[Extract provided]

Different Paths May Take Miss., Minn. Down Same Road to Higher Fuel Tax

This story appears in the March 7 print edition of Transport Topics.

Mississippi hasn’t raised its fuel taxes since 1987. Minnesota did it just eight years ago. However, both might be on the verge of doing so as lawmakers look to fix transportation funding shortfalls at a time of record low fuel prices.

“I think there’s a real recognition that the problem exists,” said Scott Waller of the Mississippi Economic Council. “I sense that [the legislative leadership wants] to come up with a package and that a portion of that will be through fuel taxes.”

Waller’s group conducted a study of Mississippi’s transportation needs and identified four main options to produce the $375 million needed annually to allow the state’s Department of Transportation to properly maintain its roads and bridges. They are a fuel tax hike, a vehicle registration fee increase, a sales tax hike on everything except food and medicine, and a sales tax increase on fuel.

Expanding highways and building new bridges would take an additional $150 million per year, according to Mississippi DOT spokesman Jarrod Ravencraft, who said that infrastructure improvements neglected beyond the 10th year raise repair costs six to 14 times. While Mississippi’s legislative session ends April 24, appropriation bills must be filed by March 17.



House Ways and Means Committee Chairman Jeff Smith is pushing to use a third of the $150 million Mississippi will receive this year from BP as part of the settlement of the 2010 Deepwater Horizon oil spill in the Gulf of Mexico.

“Back in 1987, we had a highway program that took us light-years ahead of where we were,” said Hal Miller, president of the Mississippi Trucking Association. “The problem is there was no money put aside to maintain it once we got down the road. We’re down that road now.

“More and more lawmakers are open to the concept that they won’t get run out of office if we do something. They’ve got 3½ years before they have to worry about [the next election]. And with fuel prices so low, this is the best time to raise the fuel tax.”

Mississippi Gov. Phil Bryant wants to fund infrastructure improvements but in a statement to Transport Topics said, “Any tax increase must be offset by corresponding tax cuts.”

Meanwhile, in Minnesota, where the governor has been pushing a transportation plan, Minnesota Transportation Alliance Executive Director Margaret Donahoe feels the same way.

The state’s tax on diesel is 28.6 cents per gallon.

“I think there’s momentum to make transportation a priority in the 2016 session after [state legislative leaders] promised to do so in 2015 but didn’t deliver,” said Donahoe, whose group’s radio ads and billboards promoting increased transportation funding call Minnesota the “Land of 1,000 Structurally Deficient Bridges.” She added: “In an election year, if those promises are not fulfilled, there will be some . . . saying you didn’t deliver, why should we support your re-election?”

[Extracted data]
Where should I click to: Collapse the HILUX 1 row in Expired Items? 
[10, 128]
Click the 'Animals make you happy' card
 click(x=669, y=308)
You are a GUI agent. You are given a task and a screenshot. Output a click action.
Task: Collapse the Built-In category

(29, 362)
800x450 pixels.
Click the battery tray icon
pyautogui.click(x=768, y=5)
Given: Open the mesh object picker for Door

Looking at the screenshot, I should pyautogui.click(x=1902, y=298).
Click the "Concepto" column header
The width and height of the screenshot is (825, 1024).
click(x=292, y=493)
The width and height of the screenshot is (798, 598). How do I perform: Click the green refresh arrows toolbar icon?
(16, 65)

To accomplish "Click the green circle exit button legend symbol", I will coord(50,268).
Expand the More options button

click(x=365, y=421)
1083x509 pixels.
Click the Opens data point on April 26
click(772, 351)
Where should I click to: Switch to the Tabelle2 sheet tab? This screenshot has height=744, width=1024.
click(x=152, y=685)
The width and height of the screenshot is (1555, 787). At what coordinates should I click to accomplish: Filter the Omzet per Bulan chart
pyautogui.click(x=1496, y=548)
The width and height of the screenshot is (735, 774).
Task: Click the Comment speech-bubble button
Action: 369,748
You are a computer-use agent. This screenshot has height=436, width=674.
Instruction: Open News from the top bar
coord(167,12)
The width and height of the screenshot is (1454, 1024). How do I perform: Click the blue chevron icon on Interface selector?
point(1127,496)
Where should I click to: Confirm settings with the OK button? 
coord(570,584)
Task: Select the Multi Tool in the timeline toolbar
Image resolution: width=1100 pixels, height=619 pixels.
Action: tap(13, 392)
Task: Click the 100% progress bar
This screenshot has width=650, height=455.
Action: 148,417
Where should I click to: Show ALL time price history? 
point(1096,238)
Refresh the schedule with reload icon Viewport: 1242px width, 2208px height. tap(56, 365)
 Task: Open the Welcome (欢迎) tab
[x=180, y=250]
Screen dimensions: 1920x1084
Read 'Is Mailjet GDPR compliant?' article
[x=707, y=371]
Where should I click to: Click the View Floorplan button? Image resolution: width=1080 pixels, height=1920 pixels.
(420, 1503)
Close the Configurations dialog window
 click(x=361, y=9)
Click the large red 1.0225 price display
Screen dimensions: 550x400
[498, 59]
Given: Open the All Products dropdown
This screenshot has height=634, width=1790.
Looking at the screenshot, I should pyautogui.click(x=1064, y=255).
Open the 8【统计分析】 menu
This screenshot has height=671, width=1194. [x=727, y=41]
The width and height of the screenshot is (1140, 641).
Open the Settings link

[Activity] Please continue the article on fuel taxes in Mississippi and Minnesota, not the records, starting right after its last sentence.

[Answer for this exercise]
The Republican majority in the House, led by Speaker Kurt Daudt, advocates devoting some of Minnesota’s budget surplus — recently slashed from $1.2 billion to $900 million — to transportation. The GOP also relies on revenue from the sales tax on auto parts and an increase in license fees, which are constitutionally dedicated to transportation. Those likely would raise $350 million per year, barely half of the $600 million the Transportation Alliance is seeking.

Democratic Gov. Mark Dayton has been pushing a 10-year, $6 billion transportation plan and supports a fuel tax increase.

So does Scott Dibble, the Democratic chairman of the Senate Transportation Committee.

“The question is, ‘Are you willing to pay, one way or the other, for what we need to get done, or are you . . . willing to live in a state where our highway infrastructure, roads and bridges continue to get worse?’ ” Dayton said at a Feb. 25 meeting with legislative leaders.

According to MnDOT, more than half of Minnesota’s roads are more than 50 years old and 40% of its bridges are more than 40 years old. A large percentage of both are in poor shape. What’s more, traffic congestion costs Minnesota businesses more than $230 million a year in additional freight charges.

“Tax increases are very difficult in an election year,” Donahoe said. “Redirecting general fund money, bonding, some one-time funding is a lot more doable. Some legislators are concerned that dedicating general revenue to transportation would be taking money away from education, health care and other needs, but we think it’s fine to be part of a package.”

Minnesota’s legislative session starts March 8 and ends May 23.